There’s a lot of noise these days about the divisions in the US, and some are expressing that it could lead to a civil war, or a breakup with red states going one way and blue states going another. I have thoughts on that—I have expressed them in comments on a couple of other Substacks, and I may eventually post them here.
But what I want to look at in this post is that the divide is not just by states. States themselves are in danger of dividing. For several years, there have been proposals to break California into three to five separate states—it is a large state in land area, and the different regions in the state do not agree on a lot of things. For the most part, the high population of the cities—Los Angeles, San Francisco, Sacramento, and a few more—has guaranteed they will get their way.
But it isn’t just California. In Oregon, the eastern counties—half the territory of the state or more—have been putting measures on the ballot to look into leaving Oregon and joining Idaho. They have been at odds with the coastal cities for years, and Idaho is culturally more like them. I have seen reports that most of Illinois would love to kick Chicago out of the state.
On the opposite side, during the RFRA controversy in Indiana while Mike Pence was governor, I saw liberals in Indianapolis, the state capital and its largest city, who were howling mad that they couldn’t outvote the rest of the state like Chicago and NYC can. Indiana is a state of small towns and small cities, and Indianapolis is not that big of a city.
But these divisions in our states are the result of a Supreme Court decision that came out in June of 1964. In Reynolds vs. Sims, the Warren Court, in an 8 to 1 decision, overturned practices in state government that had been in place in most states since they entered the US.
Before 1964, most of the states, in their state constitutions, patterned their legislatures after the US Congress. The lower house was made up of representatives elected from districts, divided up by population. The upper house, often called “Senate” would have one member from each county.
By 1964, cities had been growing for years, and political disagreements were getting more common—and the state senators from the rural counties often could outvote the senators from the cities. So the city people were often mad at the rest of the state.
In a couple of previous cases, the Supreme Court had been expressing the idea of “one man, one vote”—meaning that voting districts for Congress had to be of fairly similar population.

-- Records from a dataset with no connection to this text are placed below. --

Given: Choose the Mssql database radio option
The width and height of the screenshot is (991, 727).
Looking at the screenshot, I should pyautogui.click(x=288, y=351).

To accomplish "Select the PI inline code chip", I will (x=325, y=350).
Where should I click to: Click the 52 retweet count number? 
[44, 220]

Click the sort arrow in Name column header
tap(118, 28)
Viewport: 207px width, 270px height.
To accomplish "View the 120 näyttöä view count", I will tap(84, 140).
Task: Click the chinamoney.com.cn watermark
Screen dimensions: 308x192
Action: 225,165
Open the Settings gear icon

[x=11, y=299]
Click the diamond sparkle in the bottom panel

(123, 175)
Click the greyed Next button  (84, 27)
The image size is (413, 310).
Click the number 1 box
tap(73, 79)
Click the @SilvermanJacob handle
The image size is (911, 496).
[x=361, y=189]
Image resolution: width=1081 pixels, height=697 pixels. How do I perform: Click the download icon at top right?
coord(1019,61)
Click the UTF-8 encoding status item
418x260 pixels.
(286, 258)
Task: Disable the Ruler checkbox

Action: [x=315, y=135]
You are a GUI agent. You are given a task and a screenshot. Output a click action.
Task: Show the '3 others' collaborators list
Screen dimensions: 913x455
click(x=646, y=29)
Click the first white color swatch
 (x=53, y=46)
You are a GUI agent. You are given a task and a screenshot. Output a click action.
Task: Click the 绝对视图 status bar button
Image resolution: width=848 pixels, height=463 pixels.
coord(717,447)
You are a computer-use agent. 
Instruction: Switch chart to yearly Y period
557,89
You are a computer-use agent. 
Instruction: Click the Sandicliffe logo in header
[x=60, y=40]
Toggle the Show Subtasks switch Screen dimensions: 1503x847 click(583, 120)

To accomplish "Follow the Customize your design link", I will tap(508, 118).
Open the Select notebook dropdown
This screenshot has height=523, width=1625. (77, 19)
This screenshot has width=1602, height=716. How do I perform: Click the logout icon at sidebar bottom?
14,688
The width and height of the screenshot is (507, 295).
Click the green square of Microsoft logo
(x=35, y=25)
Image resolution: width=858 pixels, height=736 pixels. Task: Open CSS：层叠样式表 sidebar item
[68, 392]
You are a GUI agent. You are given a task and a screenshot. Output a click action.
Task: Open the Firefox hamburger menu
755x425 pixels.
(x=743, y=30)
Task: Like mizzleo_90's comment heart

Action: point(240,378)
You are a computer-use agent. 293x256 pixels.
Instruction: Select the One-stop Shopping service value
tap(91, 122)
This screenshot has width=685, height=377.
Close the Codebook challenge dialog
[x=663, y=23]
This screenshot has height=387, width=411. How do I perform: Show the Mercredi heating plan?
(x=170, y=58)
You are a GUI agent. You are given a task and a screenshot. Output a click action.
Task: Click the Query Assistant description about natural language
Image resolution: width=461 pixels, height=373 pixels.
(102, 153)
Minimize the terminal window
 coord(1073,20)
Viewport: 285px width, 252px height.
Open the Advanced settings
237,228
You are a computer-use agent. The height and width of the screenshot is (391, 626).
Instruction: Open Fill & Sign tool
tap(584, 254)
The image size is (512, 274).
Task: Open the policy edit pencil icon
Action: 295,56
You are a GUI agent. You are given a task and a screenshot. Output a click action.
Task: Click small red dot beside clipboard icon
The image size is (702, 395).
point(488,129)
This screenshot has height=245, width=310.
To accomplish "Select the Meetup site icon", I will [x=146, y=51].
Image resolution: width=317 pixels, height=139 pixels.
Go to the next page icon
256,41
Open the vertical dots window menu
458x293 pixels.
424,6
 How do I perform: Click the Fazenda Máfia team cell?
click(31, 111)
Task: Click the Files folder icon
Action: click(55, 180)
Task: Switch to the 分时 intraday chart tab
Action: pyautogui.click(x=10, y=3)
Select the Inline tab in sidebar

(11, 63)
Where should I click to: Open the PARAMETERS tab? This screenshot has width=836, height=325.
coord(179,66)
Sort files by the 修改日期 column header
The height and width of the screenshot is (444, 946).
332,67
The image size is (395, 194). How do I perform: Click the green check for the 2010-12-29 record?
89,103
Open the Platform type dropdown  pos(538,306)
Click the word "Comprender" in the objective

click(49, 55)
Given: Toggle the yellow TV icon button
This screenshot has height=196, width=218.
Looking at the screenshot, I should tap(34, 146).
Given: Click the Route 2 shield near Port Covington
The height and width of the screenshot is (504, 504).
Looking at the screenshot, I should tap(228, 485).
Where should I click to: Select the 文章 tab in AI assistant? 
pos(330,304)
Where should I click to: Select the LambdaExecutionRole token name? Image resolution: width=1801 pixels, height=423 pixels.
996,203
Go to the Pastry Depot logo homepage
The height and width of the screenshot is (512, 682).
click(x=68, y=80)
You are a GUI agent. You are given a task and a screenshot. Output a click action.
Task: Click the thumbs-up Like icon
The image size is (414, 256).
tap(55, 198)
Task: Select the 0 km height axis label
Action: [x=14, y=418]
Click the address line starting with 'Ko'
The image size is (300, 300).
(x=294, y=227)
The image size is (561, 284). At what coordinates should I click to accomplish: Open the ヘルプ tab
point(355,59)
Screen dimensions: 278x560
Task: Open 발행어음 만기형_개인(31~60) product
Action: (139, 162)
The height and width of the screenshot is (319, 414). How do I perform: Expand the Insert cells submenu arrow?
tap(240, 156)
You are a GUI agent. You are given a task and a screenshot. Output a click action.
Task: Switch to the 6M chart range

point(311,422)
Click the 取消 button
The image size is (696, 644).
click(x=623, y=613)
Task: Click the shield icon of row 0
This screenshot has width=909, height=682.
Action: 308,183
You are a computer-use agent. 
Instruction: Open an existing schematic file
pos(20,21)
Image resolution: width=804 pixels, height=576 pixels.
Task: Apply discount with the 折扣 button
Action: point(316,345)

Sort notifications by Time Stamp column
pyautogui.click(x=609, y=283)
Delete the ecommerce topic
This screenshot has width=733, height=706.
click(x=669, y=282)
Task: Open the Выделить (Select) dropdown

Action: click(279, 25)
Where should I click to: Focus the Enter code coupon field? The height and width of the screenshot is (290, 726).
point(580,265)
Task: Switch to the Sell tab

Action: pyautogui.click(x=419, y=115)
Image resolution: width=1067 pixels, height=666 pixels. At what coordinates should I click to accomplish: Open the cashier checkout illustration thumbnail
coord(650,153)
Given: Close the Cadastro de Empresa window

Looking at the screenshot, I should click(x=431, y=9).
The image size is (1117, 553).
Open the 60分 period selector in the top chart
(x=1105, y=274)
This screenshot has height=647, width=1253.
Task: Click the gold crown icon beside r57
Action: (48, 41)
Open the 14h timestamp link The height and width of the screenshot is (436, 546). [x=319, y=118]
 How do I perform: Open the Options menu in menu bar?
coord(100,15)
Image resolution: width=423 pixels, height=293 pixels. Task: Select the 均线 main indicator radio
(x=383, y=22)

And some states may not have been doing the best job on maintaining that.
But in the Reynolds case, Chief Justice Earl Warren and his fellow justices essentially over-ruled the constitutions of most of the states. They ruled that states had to apportion the upper houses of their legislatures by population, just like the lower houses. Part of the argument was that when the US adopted its Constitution, the individual states were sovereign entities coming together to form the nation, but the counties were not independent units but integrally part of the states.
Most of the states had to drastically re-organize their governments to deal with this decision. Nebraska simply switched to a one-house legislature. Most did divide their states up into senate districts, ignoring county lines from then on.
The Sixties were part of an era of urban growth. Everywhere, cities and suburbs were expanding. Early in the 20th century, Indianapolis had been a small town—if you went two miles north of the downtown area, you were out in the country. In 1970, the state government allowed Indianapolis to take over most of Marion County. leaving just a few smaller towns separate. On the east coast, some writers were using the term “Boswash”—to express the idea that the whole coast from Boston down to Washington, DC was going to end up one huge urban mass.
So there was a huge change. What is my point? I am afraid that our politicians and our judges are not as smart as they sometimes think they are. Chief Justice Warren and his fellow justices did not really solve the problem they were seeing. They just shifted it to the opposite extreme. Where the cities had been mad at the rural areas, now the rural areas are mad at the cities. It isn’t really better. It has not increased harmony in state governments. And I think it played a part in making our current situation worse. It might have been better to leave the issue to elected officials in state legislatures and Congress to resolve, rather than the Supreme Court cooking up a solution by fiat.
A thoughtful post. Thank you.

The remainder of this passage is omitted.